Have you ever stopped and thought about just how noisy our world is?
In any given moment, hundreds of sounds fill our senses: the humming of a nearby air-conditioner, the laughing (or crying) of a small child, the clanking of dishes, the buzzing of the outside traffic, the clicking of a clock, music softly (or loudly) playing around you, your phone continually dinging or vibrating from messages, people chatting all around, and so...much...more.
Our world is LOUD. And loud things are often the best kinds of attention grabbers.
Though some loud noises get our attention in an important way (a fire alarm, door bell, alarm clock, oven timer, etc.) most of our daily "loud" is insignificant and trivial, distracting us from being truly attentive and steadfast.

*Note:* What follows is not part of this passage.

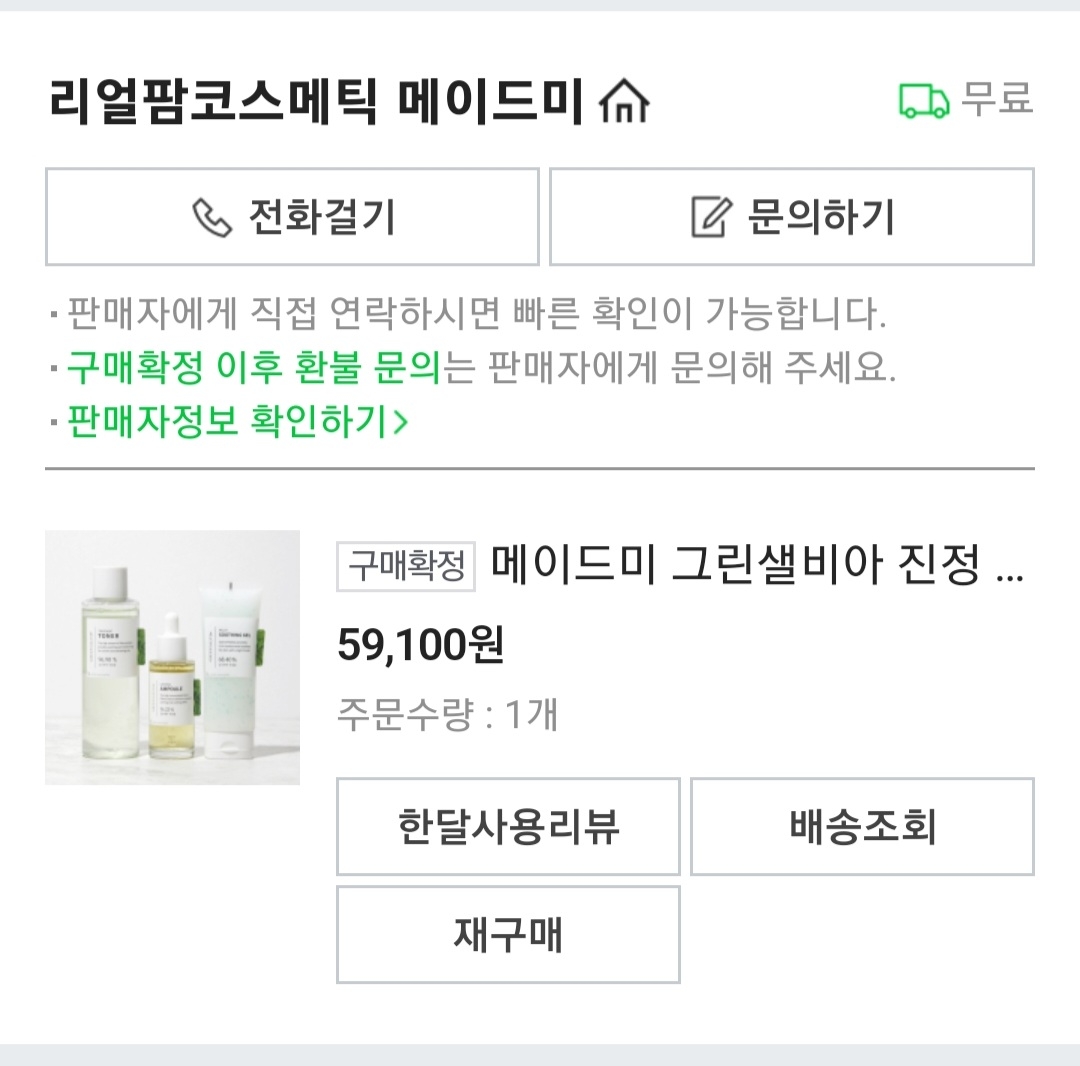Viewport: 1080px width, 1066px height.
Task: Click the 무료 shipping label
Action: [x=997, y=100]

I believe that this is why the Psalmist wrote today's Psalm. It reads: "My heart is steadfast, O God, my heart is steadfast..."
This word, though uncommon in our daily language, simply means fixed upon or prepared. Literally, the author is saying that his heart is ready, determined, and capable...with a whole-hearted intent and eagerness to experience the Lord.
Though surrounded by many louds in his world, he brings himself to a place of readiness. All of his wondering and straggling thoughts are gathered in, kept close, and maintained. He chooses in this moment to not focus on the surrounding louds, but instead he fixes his heart on the Lord.
He has - as we call it today - a "quiet time" with the LORD; a time where he sits and refocuses, gives thanks, and praises God.
And please notice what time of day he chooses when seeking to be alert and focused: "Awake, my soul! Awake, O harp and lyre! I will awake the dawn. I will give thanks to You, O LORD..."
He decides to focus his heart at dawn; at twilight (aka: in THE MORNING). If you think about it, the quietest time in our world is early in the morning. Hardly anyone is awake, not many are on the road, even less are at work, and most of our houses are actually still.
This is why the psalmist chose to have his heart fixed on the Lord during the morning. He knew that the morning was the best place to fight out the daily louds. And he knew that his stillness in the morning would give him the readiness needed to continually fight them.
You see, when our mornings are not His, our days tend to not be His either.
In my own life, I find that I am the most susceptible towards saying yes to sin, the most impatient with my giving of grace, and the most distracted by the world's louds on the days when I did not spend time with the Lord in silence.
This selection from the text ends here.